Most of the outputs we generate in our daily lives are masterfully hidden from view. When you take the trash out every week, it might seem to a time-traveler from the Stone Age that it simply disappears by the next morning. With a simple, thoughtful observation however, we can attempt to tally all of the costs associated with this action. Not only is the garbage taken away by an investment of labor on the part of the sanitation workers, but the truck that takes it to its final destination also runs on fossil fuels. And the truck itself required energy to produce. And the roads it drives on are made partly from fly ash, a byproduct of the combustion of coal. And so on and so forth. And have you ever tried to find out exactly where your garbage goes? How about where your local water treatment and sewage treatment plants are?

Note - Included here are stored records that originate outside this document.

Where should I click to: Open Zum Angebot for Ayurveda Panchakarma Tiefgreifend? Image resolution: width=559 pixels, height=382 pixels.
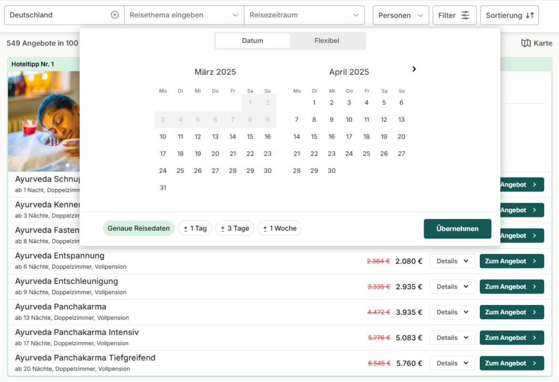512,363
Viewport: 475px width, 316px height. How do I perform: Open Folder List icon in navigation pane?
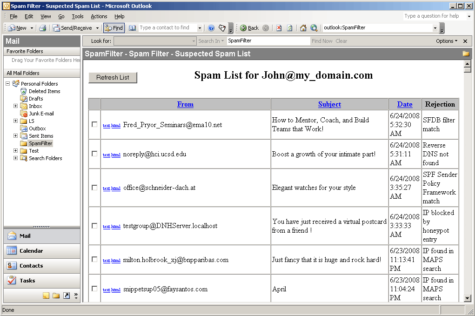pyautogui.click(x=56, y=296)
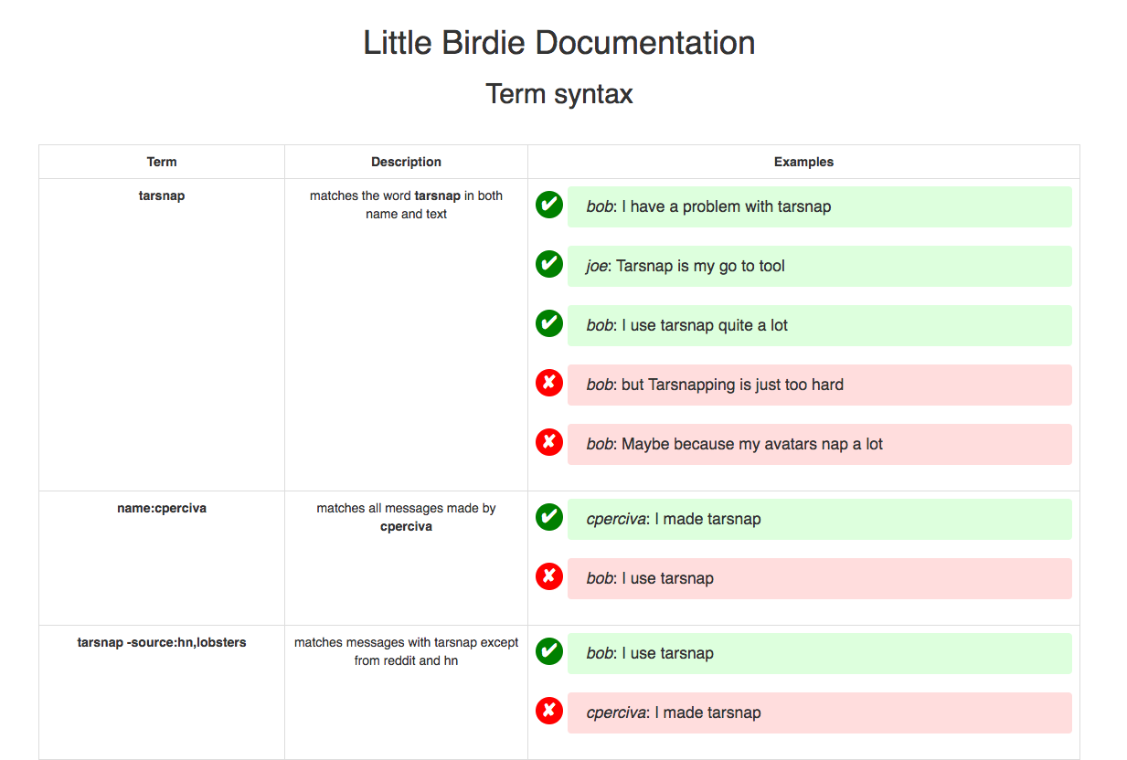Click the 'tarsnap -source:hn,lobsters' term
This screenshot has width=1127, height=760.
click(x=162, y=642)
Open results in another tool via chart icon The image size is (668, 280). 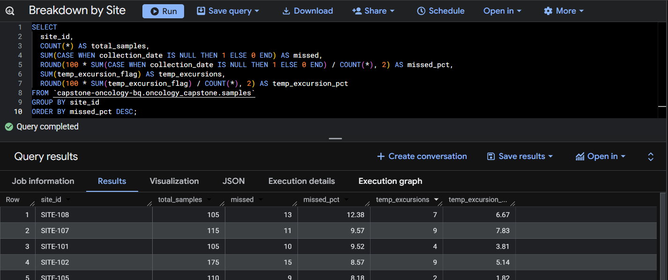[x=600, y=157]
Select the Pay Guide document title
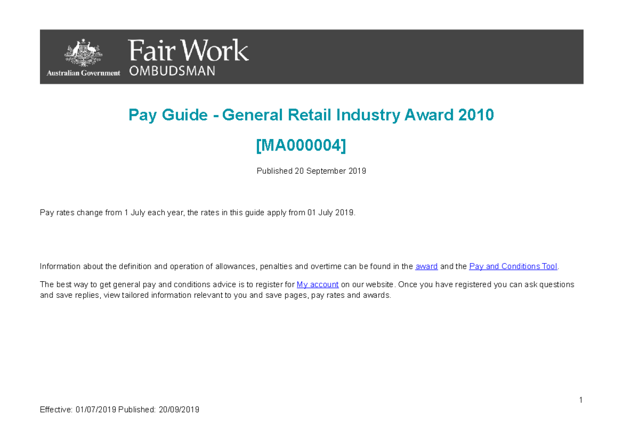The image size is (623, 440). (x=311, y=115)
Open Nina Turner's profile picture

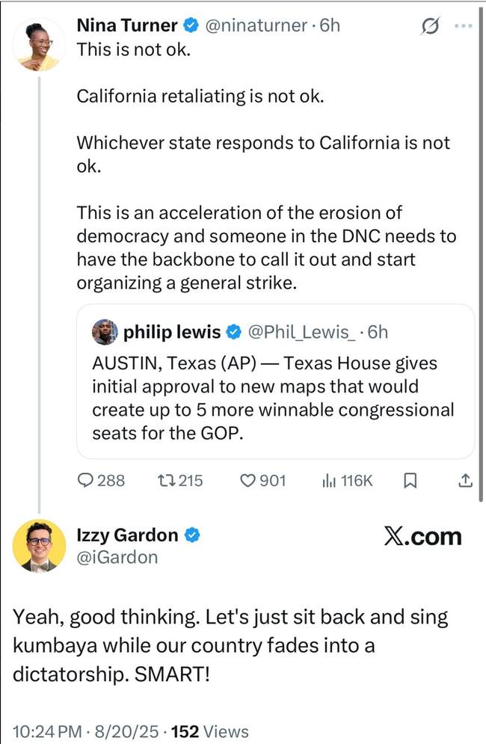pos(39,46)
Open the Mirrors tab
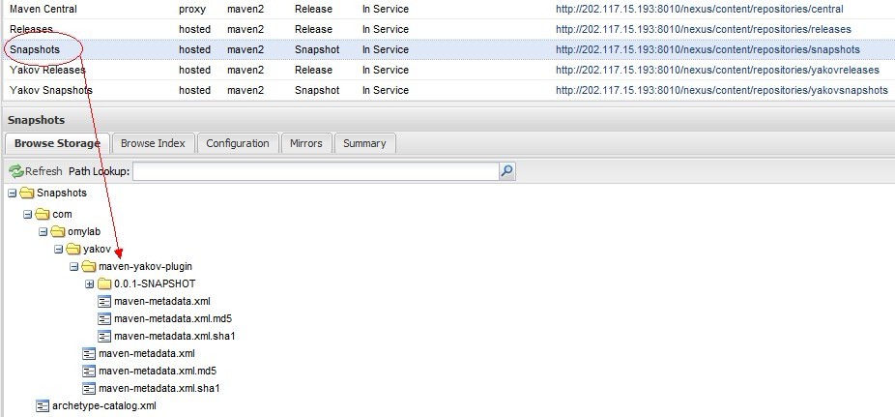895x417 pixels. [x=306, y=143]
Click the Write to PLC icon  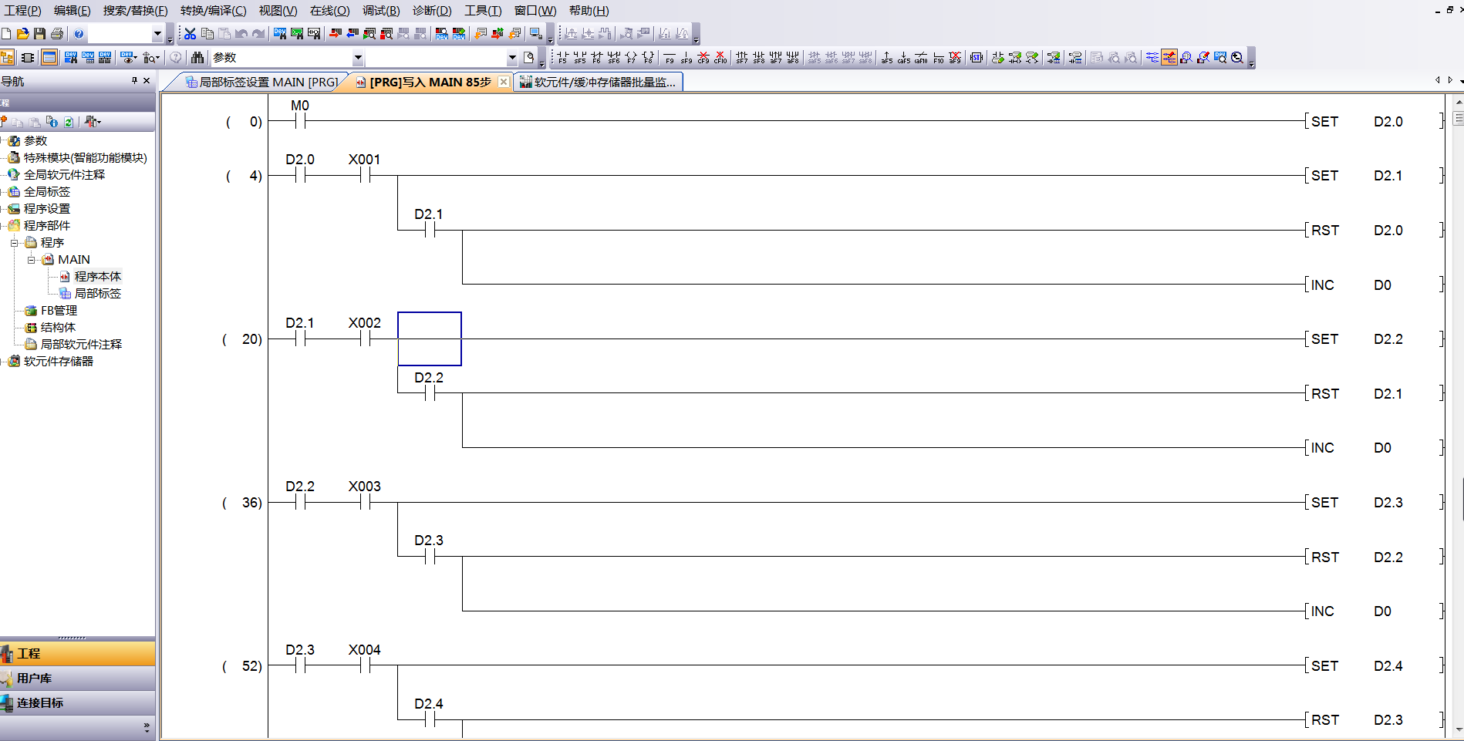click(335, 34)
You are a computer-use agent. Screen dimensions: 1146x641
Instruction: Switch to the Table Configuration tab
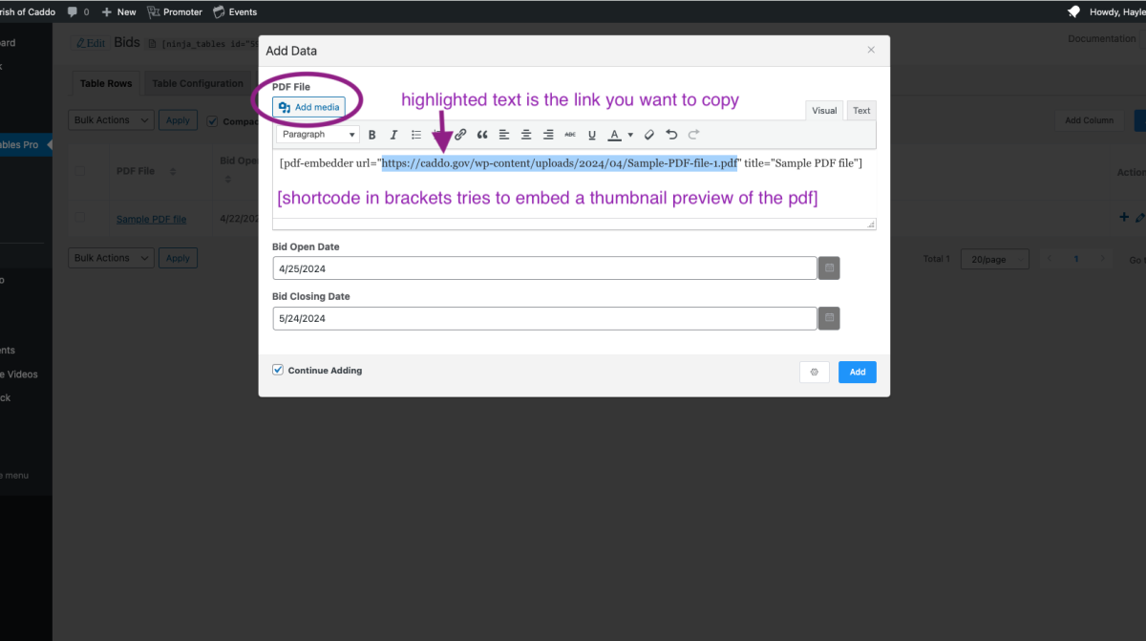coord(198,84)
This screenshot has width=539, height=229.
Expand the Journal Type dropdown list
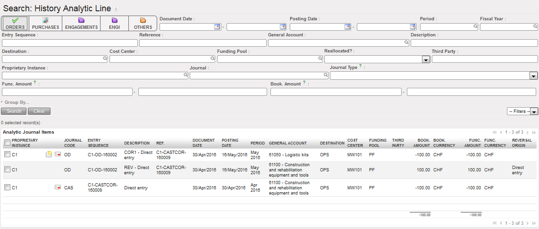point(533,76)
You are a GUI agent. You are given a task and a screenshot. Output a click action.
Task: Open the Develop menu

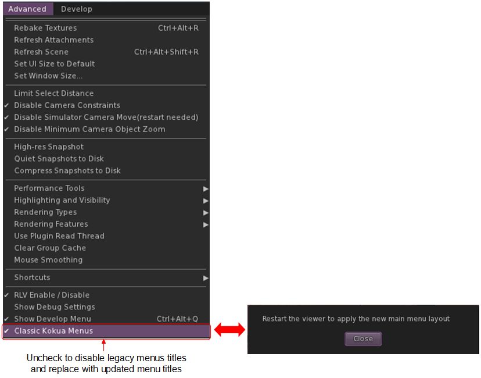point(76,9)
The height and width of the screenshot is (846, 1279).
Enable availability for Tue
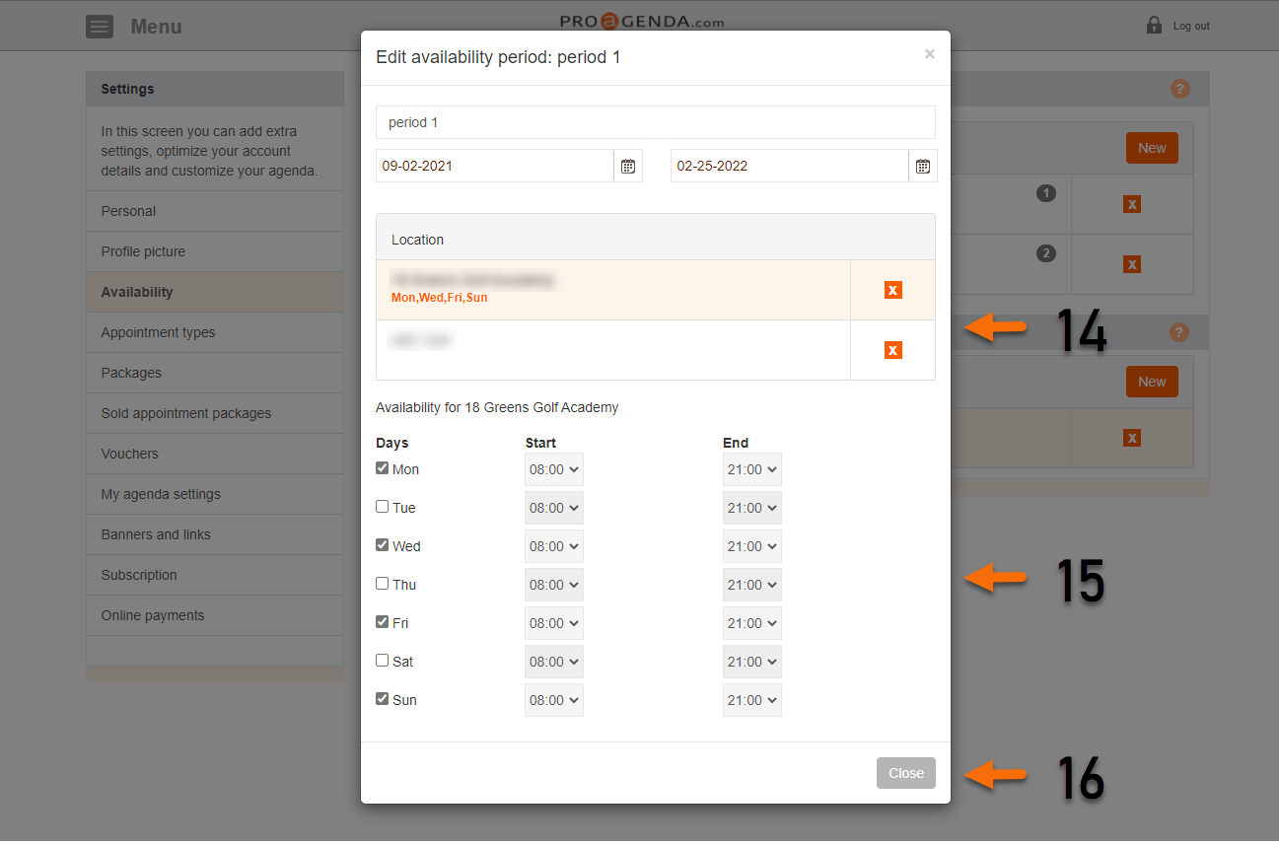pyautogui.click(x=381, y=506)
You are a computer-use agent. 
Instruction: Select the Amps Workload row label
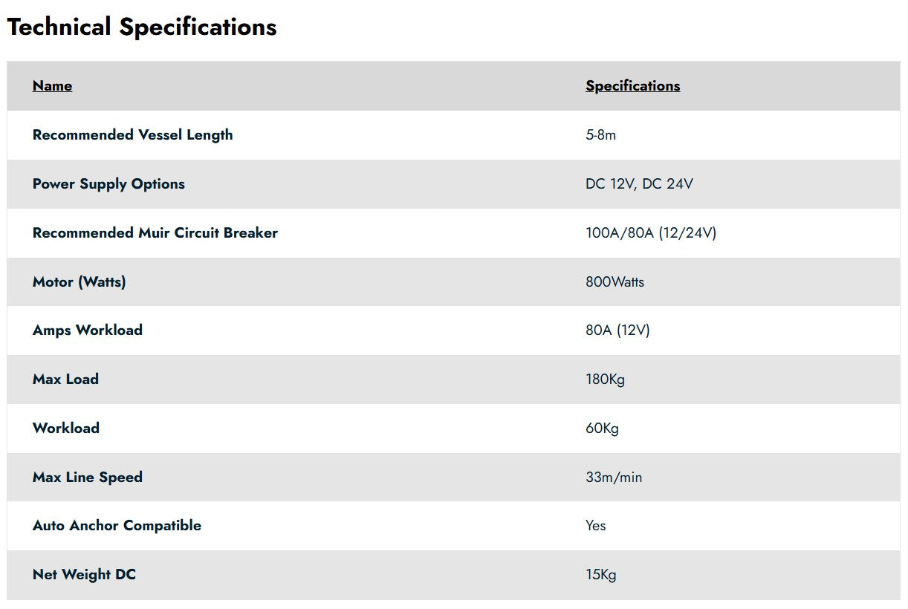click(x=87, y=330)
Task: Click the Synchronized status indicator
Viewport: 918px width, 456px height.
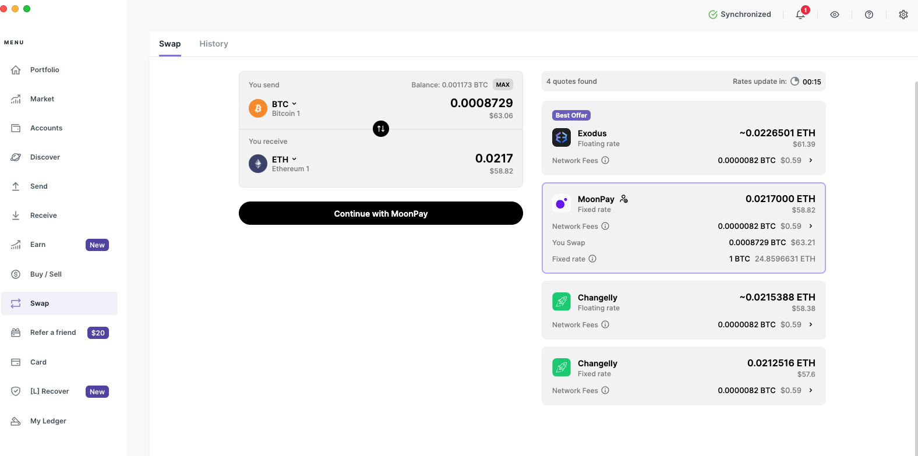Action: coord(739,15)
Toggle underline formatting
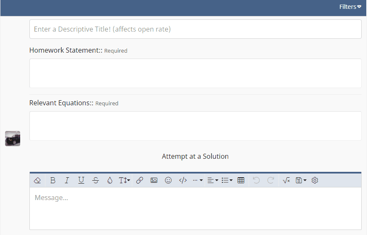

Our brains aren’t wired very well to deal with hidden costs such as these. If we don’t see costs in concrete terms directly in front of us (I used to have 5 dollars, I spent it on something and now that bill is gone), we tend to ignore them. Monetized loss is the easiest for the business community to understand, and it seems to me that carbon-emitting industries such as those mentioned in the TheHill.com article do not take kindly to seeing their externalities of CO2 emissions given a dollar pricetag. Educating ourselves in topics such as systems theory, ecology, economics, resource management, and environmental sciences is what empowers us to realize the full consequences of even what seem to be the simplest of our actions. The social cost of carbon is a fantastic first step in recognizing the hidden costs associated with global warming which are shared by every human and nonhuman alike on the planet. Be they monetary, social, ecological, or health consequences, the more we know about the present, the greater the number of future risks we can uncover. That very uncertainty itself- the Pandora ’s Box of future ills that climate inaction enables- should be a big enough cost to motivate serious, proactive change.
As a footnote, the first half of Bill McKibben’s book Eaarth: Making a Life on a Tough New Planet does a brilliant job convincing the reader of the interconnected risks and consequences of global warming. I highly recommend it for anyone who wants to read a more thorough account of how insurance companies, disaster relief organizations, and governments are processing global warming-related costs.